There aren’t many things a civil libertarian will say the Obama Administration did right, their minor reforms on federal mandatory minimum sentencing guidelines were certainly steps in the right direction. The Trump Administration has now reversed course and taken giant steps backwards.
On May 10, Attorney General Jeff Sessions issued a MEMORANDUM FOR ALL FEDERAL PROSECUTORS stating in part, “It is of the utmost importance to enforce the law fairly and consistently.” Adding the goal of the memo is to “achiev[e] just and consistent results in federal cases” by requiring prosecutors to “charge and pursue the most serious, readily provable offense.”
Vice News calls this move “War on Drugs 2.0” reporting, “The move counteracts the ‘smart on crime’ reforms enacted under President Obama and Attorney General Eric Holder, including a 2013 policy change that allowed prosecutors to use their discretion and avoid harsh mandatory minimums in drug cases that involve lower-level or nonviolent offenders.” Adding, “The leeway helped reduce the federal prison population by nearly 10 percent. Last year, about 44 percent of federal drug offenders received a mandatory-minimum sentence, the lowest level since 1993.”
It seems that Trump, Sessions & Co. want to keep the prisons full of nonviolent drug offenders; which should come as no surprise considering Sessions said last year “good people don’t smoke marijuana” and recently described cannabis as “only slightly less awful” than heroin. One need only look at the statistics to see that Sessions is out of touch with the reality that cannabis is responsible for exactly 0 overdose related deaths in all of human history! But I digress.

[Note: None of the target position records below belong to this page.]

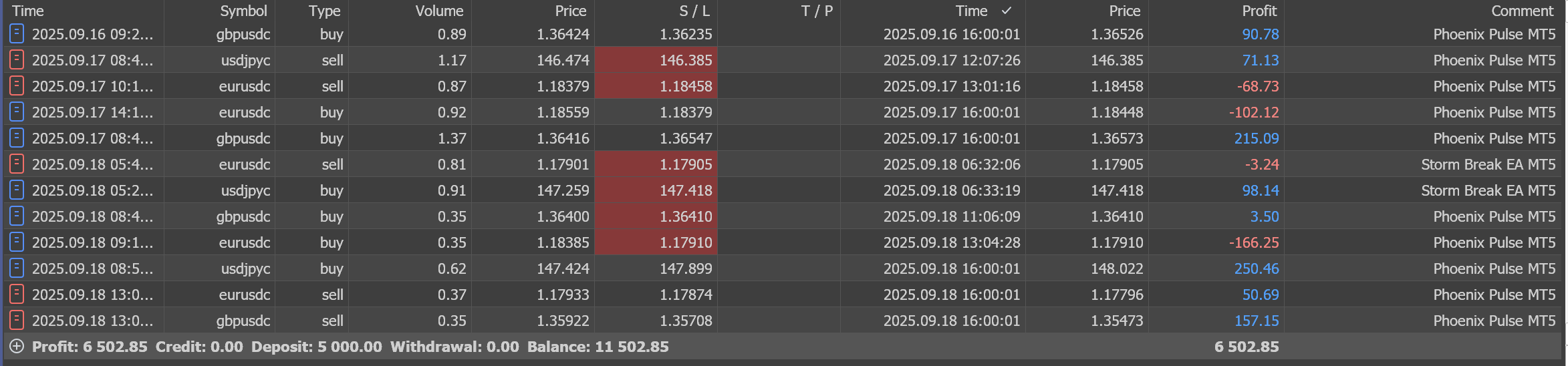Expand the summary row with the plus icon
1568x366 pixels.
click(x=17, y=347)
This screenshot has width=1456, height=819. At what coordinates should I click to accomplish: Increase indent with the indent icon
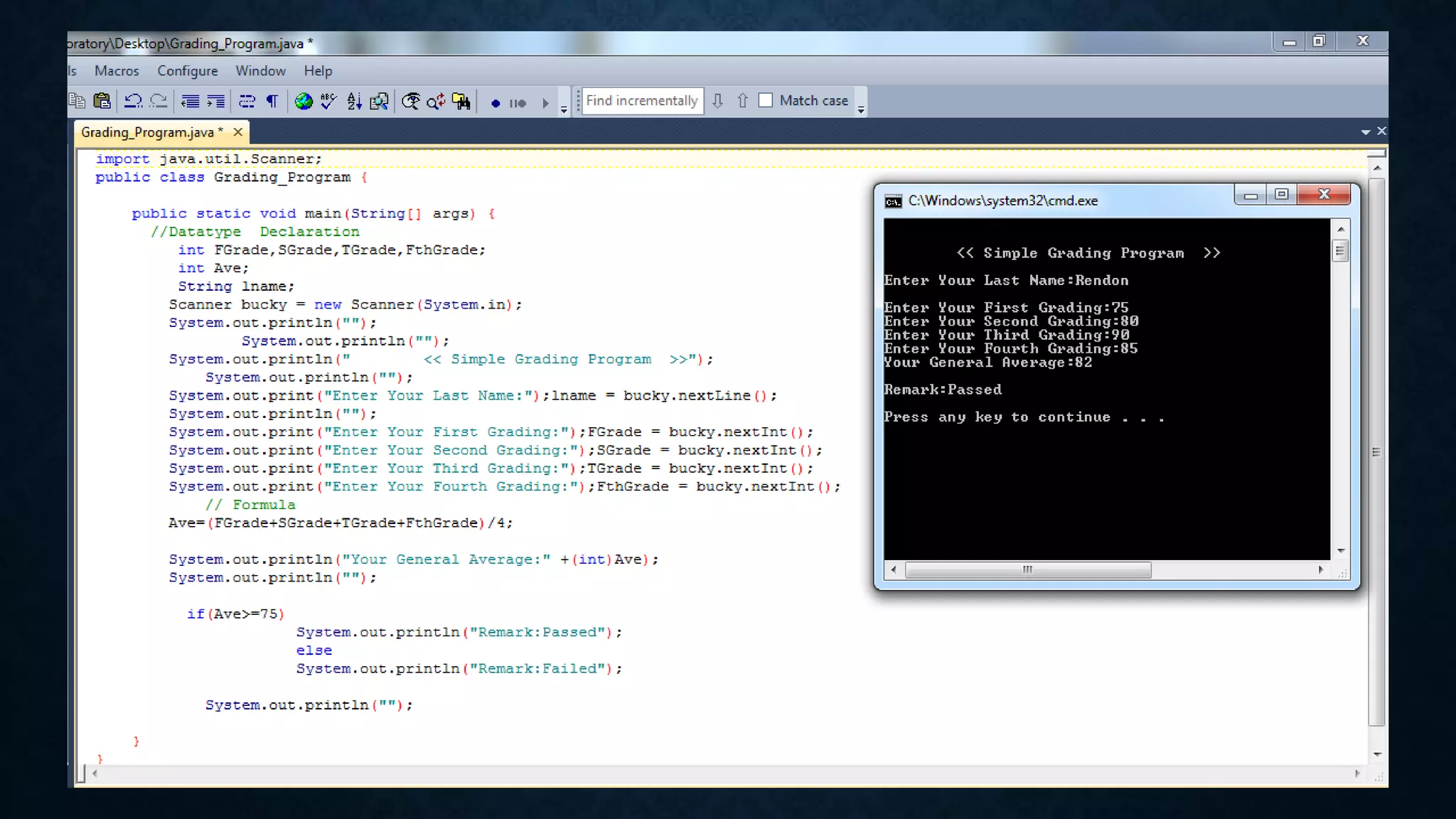[x=216, y=101]
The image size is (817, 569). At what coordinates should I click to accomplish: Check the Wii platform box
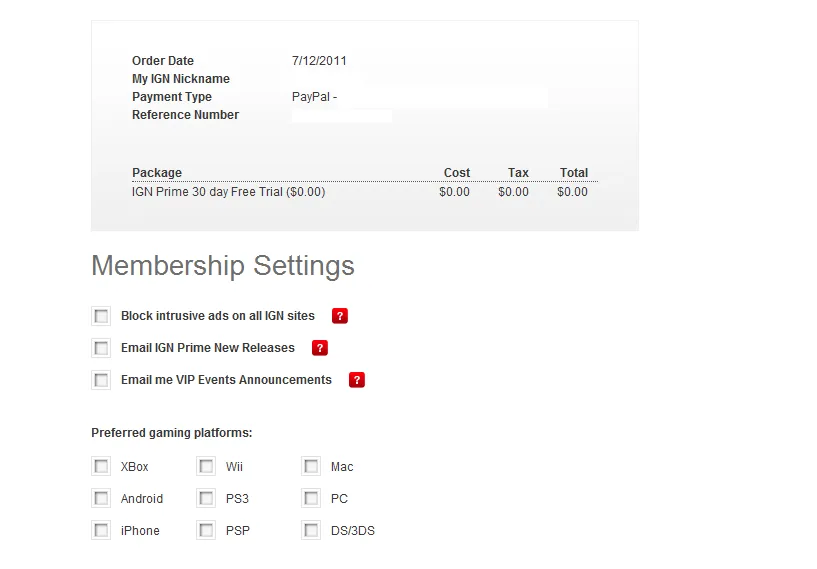(206, 466)
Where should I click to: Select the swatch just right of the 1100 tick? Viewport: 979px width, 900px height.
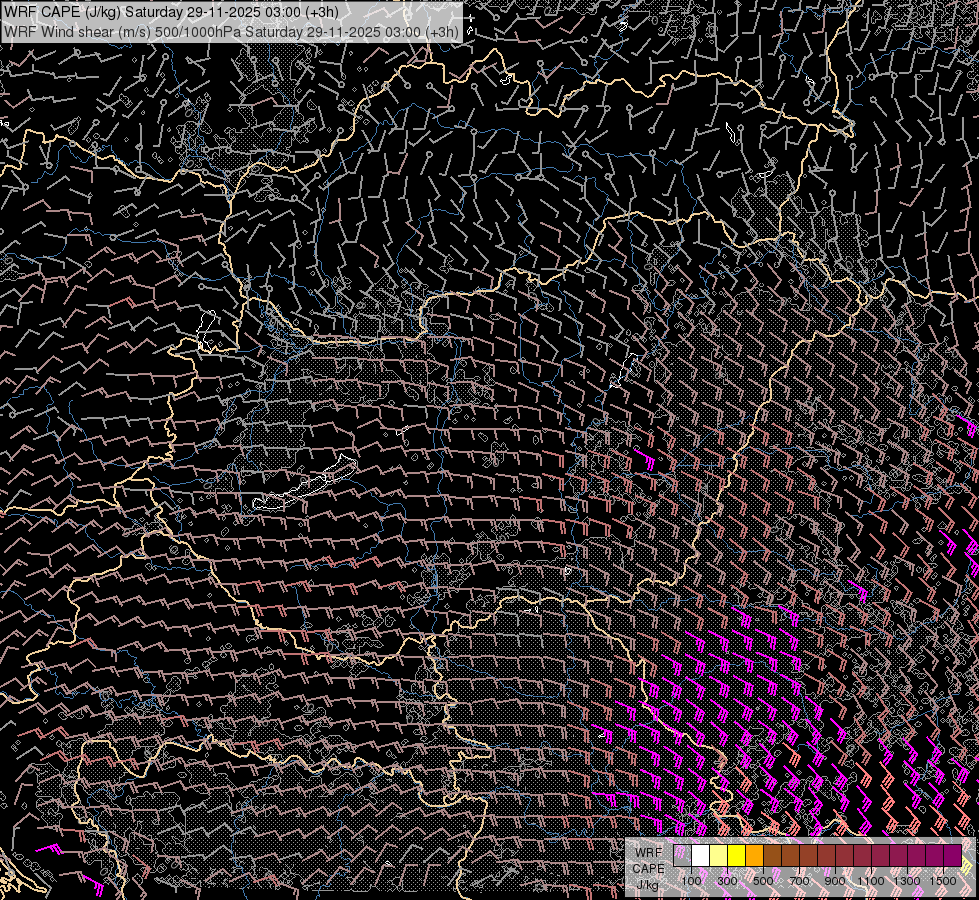[x=880, y=856]
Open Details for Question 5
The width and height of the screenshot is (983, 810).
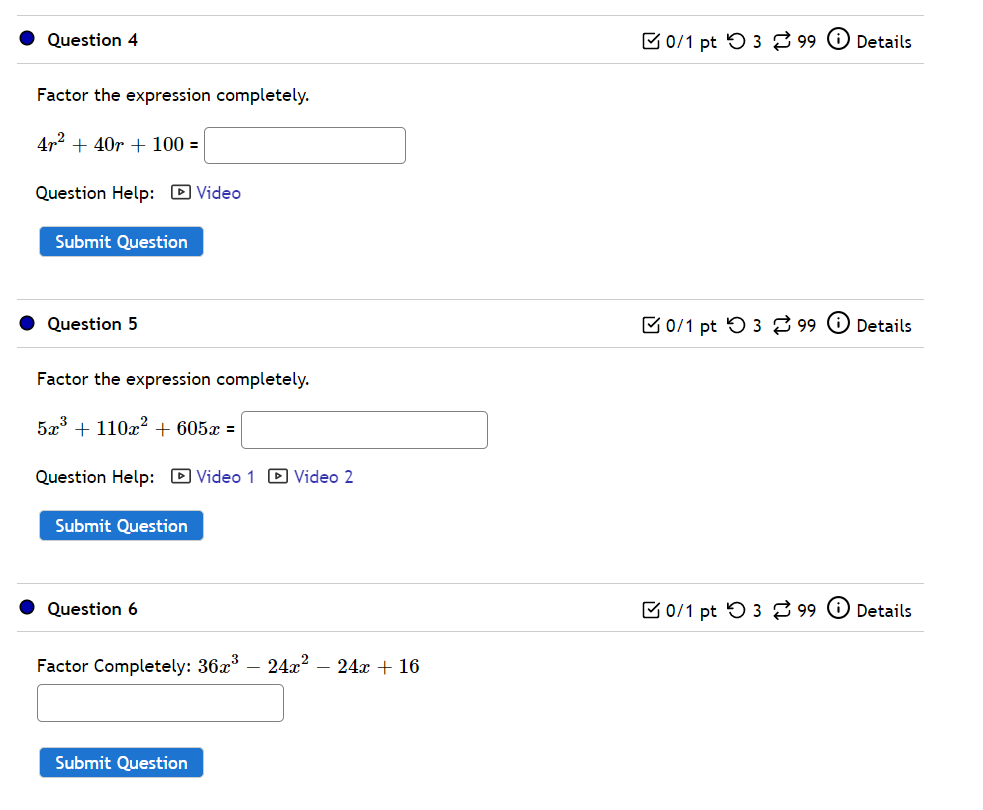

Udi Ofer, director of the ACLU’s Campaign for Smart Justice, said, “With overall crime rates at historic lows, it is clear that this type of one-dimensional criminal justice system that directs prosecutors to give unnecessarily long and unfairly harsh sentences to people whose behavior does not call for it did not work… the American people have said with a clear voice that they want commonsense reforms to sentencing policy, and not a return to the draconian policies that have already cost us too much.”
Mandatory minimum sentences not only fill up prisons, they remove judicial discretion by essentially forcing judges to give long sentences, sometimes life in prison, to nonviolent criminals like Evans Ray Jr. who had his three-strikes sentence commuted by former President Obama. The judge in that case, Alexander Williams Jr., before handing down the harsh sentence said, “It is my desire not to sentence you to life.” However his hands were tied and he was required by law to issue a sentence he knew wasn’t “fair and consistent” with the circumstances of Ray’s offense.
Despite support from lawmakers, judges and civil liberties groups for reform of mandatory minimum sentencing, Kevin Ring, President of Families Against Mandatory Minimums, says, “We’re going backward.” Though as the proverb says, “An arrow can only be shot by pulling it backward!”